Following these ABA dimensions means the practitioner can keep track of:
- what behaviors, and whose behaviors, are being addressed
- how the behavior being changed
- what caused the change in behavior
- whether the behavior change process is replicable and is derived from the behavior
- whether the change is practical and significant
- whether the behavior change is lasting across time and circumstances
ABA therapy can come in many forms, and practitioners may use multiple techniques based on your needs and goals.
“A session typically starts with pairing with your client in the form of preferred play,” explains Wetherald. “This is a great time to implement the use of natural environment teaching (NET).”
She gives the example of helping a child with color identification and waiting skills.
“The registered behavior technician (RBT) might state ‘Throw the red ball when I say ‘go.’ Ready, set, go.’ This has then targeted color identification, following one-step commands, and waiting skills while the client is simply enjoying play in the ball pit.”
NET time might be followed by discrete trial training (DTT) where you work on larger skills by breaking them into smaller, more achievable components.
“The client will typically alternate between NET and DTT several times throughout the session depending on the average attentiveness of the client without engaging in maladaptive behaviors,” says Wetherald.
At the end of the session, the practitioner will review goals and progress along with at-home strategies to support the ABA therapy work.
ABA therapy isn’t limited to one condition, age group, or ability level says Geldzahler.
Many people may benefit from building their skills with ABA therapy, including people managing the following:
- Down syndrome
- developmental disorders
- brain injury
- aging processes
- mental health conditions
- substance use disorders
ABA therapy can also help people with their career performance, including people working in:
- environmental sustainability
- public health
ABA therapy is considered an evidence-based treatment by the United States Surgeon General and the American Psychological Association (APA).
The APA state that “the practice and supervision of applied behavior analysis are well-grounded in psychological science and evidence-based practice.”
“When delivered properly, in accordance with the current research, ethics policies, and the seven dimensions, ABA is highly effective,” states Geldzahler.
A 2014 review notes ABA as an evidence-based treatment and reports evidence to support its effectiveness.
There is significant controversy over ABA therapy, and not all present-day experts believe the therapy always has the autistic person’s best interests in mind.
Many experts and autistic people say ABA therapy methods can be too intense for young children, involving long hours and historically involving punishment to produce the desired results.
Another controversy is that ABA therapy aims to make children behave “normally” and remove autistic traits.
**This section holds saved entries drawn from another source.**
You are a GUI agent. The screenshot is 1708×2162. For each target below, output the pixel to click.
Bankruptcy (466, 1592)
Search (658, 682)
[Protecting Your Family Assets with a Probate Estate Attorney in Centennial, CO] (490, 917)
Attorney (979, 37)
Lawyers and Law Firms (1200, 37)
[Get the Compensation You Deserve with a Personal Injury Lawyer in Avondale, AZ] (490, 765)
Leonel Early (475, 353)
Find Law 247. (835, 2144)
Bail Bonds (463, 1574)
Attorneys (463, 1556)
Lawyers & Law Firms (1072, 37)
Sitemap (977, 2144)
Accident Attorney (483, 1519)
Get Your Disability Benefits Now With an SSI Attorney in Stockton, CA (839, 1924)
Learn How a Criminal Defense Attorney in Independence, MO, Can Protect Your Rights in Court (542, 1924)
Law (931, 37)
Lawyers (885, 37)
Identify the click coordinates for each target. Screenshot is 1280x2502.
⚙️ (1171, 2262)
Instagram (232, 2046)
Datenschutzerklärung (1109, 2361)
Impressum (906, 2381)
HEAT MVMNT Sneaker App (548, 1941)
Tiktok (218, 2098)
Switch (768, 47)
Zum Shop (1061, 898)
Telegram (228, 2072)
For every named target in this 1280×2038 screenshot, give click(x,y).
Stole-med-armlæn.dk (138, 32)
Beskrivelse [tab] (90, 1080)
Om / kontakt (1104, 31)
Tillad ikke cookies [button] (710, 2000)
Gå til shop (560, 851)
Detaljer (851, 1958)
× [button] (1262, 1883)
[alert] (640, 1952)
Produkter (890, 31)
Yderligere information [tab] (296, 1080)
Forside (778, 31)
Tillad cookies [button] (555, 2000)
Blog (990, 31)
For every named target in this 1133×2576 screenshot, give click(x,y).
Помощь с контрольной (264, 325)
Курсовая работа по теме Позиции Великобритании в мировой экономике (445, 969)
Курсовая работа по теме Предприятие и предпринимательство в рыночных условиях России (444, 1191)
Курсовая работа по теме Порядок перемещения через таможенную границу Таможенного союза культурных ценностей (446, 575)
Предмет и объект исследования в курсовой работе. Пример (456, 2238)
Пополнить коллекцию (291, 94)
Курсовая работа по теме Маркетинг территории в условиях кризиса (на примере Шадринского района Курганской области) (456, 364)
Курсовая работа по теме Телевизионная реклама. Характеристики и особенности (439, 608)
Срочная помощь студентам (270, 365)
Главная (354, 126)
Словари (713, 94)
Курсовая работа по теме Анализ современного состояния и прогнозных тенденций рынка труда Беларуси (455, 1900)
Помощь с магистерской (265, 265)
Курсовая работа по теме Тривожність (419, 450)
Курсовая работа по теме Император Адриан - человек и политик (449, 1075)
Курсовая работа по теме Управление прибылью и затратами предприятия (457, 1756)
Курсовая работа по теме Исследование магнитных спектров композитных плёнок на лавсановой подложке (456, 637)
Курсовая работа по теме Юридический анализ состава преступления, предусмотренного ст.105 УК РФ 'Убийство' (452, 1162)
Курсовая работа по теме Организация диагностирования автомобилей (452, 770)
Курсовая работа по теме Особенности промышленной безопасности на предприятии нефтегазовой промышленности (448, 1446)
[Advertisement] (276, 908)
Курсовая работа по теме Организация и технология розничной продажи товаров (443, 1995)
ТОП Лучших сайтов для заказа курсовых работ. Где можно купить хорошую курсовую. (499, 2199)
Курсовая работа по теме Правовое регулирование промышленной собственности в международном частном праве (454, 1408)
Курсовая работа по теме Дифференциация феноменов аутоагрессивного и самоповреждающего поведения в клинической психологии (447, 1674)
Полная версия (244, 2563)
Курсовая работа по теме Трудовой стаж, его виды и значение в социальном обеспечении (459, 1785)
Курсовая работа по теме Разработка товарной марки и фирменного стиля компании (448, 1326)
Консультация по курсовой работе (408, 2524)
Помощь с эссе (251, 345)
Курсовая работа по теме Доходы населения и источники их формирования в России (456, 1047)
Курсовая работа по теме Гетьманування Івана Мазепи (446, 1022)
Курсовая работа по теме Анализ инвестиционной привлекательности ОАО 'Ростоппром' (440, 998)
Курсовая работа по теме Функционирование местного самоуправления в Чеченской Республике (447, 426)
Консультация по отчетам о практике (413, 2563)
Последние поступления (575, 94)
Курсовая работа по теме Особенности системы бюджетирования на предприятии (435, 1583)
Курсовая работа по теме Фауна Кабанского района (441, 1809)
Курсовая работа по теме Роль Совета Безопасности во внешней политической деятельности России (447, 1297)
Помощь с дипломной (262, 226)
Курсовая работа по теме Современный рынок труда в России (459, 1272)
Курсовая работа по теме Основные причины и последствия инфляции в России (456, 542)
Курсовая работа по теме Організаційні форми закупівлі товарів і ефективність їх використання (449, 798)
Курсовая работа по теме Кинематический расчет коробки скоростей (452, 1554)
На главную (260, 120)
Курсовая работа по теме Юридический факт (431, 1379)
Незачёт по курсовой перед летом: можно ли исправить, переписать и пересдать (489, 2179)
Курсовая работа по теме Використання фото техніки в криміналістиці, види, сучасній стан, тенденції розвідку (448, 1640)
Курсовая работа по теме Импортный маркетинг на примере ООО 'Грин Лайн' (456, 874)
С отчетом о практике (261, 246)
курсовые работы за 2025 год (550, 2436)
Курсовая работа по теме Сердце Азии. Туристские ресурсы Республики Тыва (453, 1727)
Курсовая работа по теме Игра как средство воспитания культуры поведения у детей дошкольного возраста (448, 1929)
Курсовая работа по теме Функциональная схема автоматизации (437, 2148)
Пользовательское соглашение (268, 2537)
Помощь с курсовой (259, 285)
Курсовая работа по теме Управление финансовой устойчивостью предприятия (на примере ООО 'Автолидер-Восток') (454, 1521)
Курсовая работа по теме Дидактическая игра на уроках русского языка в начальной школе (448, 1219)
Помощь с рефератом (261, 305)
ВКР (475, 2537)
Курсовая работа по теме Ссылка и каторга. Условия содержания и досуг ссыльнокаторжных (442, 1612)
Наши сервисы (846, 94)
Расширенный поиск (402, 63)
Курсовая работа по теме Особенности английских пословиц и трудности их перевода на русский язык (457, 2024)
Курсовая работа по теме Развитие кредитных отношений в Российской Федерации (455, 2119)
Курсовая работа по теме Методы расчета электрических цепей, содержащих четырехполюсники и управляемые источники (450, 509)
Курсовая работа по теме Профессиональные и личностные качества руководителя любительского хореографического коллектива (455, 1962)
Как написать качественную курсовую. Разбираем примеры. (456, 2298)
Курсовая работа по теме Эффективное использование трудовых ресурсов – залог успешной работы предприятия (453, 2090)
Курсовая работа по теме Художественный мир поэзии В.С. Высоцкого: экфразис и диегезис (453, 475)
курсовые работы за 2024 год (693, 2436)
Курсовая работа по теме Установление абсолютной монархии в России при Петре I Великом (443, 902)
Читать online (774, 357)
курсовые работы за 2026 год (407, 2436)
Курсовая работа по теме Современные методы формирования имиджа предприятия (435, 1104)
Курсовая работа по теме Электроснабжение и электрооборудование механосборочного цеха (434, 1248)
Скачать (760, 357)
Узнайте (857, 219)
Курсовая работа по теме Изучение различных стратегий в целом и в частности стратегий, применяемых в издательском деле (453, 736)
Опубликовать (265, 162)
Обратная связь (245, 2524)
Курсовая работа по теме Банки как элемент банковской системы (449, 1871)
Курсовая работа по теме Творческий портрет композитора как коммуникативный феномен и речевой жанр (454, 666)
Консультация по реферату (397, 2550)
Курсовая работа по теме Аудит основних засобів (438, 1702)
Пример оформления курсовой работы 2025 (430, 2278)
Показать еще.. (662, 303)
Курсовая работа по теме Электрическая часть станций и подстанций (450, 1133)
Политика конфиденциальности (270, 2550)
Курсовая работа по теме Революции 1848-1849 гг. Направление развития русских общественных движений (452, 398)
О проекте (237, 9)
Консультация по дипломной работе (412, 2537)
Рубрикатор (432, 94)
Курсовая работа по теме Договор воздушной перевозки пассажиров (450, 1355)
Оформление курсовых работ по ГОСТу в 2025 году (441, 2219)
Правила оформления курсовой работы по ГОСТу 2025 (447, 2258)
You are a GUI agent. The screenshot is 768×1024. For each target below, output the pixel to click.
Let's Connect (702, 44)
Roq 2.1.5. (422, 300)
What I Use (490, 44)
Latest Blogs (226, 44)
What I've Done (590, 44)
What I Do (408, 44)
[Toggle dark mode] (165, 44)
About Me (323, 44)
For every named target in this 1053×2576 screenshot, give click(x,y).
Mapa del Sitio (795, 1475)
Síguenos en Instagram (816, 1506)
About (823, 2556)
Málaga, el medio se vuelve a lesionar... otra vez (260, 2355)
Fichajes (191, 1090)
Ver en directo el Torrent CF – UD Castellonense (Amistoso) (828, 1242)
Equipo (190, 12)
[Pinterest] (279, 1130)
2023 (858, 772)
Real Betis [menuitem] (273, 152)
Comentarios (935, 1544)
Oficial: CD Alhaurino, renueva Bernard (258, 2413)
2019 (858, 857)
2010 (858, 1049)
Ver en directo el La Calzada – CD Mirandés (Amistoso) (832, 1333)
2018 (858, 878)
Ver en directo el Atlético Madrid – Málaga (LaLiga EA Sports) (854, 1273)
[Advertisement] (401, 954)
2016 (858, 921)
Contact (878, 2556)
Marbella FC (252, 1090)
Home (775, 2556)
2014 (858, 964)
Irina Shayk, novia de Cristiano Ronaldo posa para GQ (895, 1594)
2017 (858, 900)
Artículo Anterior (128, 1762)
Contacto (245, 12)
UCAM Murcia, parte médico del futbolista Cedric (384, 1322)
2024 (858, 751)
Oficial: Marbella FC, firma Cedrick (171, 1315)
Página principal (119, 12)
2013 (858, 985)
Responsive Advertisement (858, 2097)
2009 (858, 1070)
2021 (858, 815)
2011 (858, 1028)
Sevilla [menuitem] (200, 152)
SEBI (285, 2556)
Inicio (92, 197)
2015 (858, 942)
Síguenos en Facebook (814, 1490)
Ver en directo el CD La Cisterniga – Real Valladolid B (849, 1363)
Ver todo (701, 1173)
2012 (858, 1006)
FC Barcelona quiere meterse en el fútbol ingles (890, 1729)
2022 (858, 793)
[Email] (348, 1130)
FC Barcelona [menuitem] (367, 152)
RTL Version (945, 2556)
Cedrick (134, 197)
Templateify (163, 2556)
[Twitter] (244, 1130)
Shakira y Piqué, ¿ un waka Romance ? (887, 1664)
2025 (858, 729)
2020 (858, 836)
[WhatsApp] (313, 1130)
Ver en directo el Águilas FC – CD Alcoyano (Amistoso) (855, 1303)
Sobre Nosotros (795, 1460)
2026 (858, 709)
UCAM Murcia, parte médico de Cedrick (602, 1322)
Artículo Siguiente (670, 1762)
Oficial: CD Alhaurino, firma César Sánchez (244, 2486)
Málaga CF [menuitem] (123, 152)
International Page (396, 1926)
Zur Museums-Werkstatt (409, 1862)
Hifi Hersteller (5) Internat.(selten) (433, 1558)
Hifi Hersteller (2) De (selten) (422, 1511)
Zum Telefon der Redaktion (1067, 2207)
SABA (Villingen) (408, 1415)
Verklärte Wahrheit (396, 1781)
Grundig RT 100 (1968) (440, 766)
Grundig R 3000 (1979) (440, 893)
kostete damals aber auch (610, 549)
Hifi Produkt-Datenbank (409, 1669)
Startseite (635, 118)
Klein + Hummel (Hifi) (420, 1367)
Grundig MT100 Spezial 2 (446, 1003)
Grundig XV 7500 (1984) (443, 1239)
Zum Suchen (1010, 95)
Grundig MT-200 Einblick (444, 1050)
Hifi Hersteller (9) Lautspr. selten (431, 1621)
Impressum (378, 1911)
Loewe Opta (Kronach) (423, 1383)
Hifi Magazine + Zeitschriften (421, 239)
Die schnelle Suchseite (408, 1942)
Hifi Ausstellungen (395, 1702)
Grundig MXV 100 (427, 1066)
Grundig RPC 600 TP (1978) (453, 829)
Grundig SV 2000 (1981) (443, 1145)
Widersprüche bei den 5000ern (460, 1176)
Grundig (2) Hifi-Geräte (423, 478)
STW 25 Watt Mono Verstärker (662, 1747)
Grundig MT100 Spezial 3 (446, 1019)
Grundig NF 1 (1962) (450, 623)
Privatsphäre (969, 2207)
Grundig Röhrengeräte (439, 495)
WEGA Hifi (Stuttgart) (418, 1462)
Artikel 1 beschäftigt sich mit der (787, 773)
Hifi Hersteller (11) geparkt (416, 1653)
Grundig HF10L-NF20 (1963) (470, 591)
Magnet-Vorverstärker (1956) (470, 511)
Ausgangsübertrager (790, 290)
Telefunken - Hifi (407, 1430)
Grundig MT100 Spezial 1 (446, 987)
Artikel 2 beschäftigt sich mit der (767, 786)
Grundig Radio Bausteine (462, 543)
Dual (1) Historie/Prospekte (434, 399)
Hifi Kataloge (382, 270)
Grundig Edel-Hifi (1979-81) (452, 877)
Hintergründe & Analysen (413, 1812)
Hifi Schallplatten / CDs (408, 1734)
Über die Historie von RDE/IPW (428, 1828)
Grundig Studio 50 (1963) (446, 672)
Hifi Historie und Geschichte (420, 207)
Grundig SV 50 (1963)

Therapy doesn’t “cure” autism, but it might encourage autistic people to mask their autistic traits to make others more comfortable while causing them extra distress and shame around these traits.
A debate around ABA treatment says that neurodivergent people needn’t be expected to conform to societal standards; they should be allowed to function in their own way, free of performance pressure.
A 2017 study found that children who underwent ABA therapy for autism in early childhood had a higher likelihood of posttraumatic stress disorder (PTSD) symptoms as adults. However, the empirical validation of this article or research methods could lead to a natural bias against ABA therapy and should be viewed with caution.
There are several ways you can find an ABA therapist to meet your needs:
- asking a doctor or pediatrician about ABA
- contacting a health insurance company for a list of approved providers
- reach out to your state department of licensure for local resources
ABA therapy uses positive reinforcement to help you develop beneficial behaviors, such as communication and social skills. While it’s primarily used in treating autism, anyone of any age who wants to improve behavioral outcomes can use ABA therapy.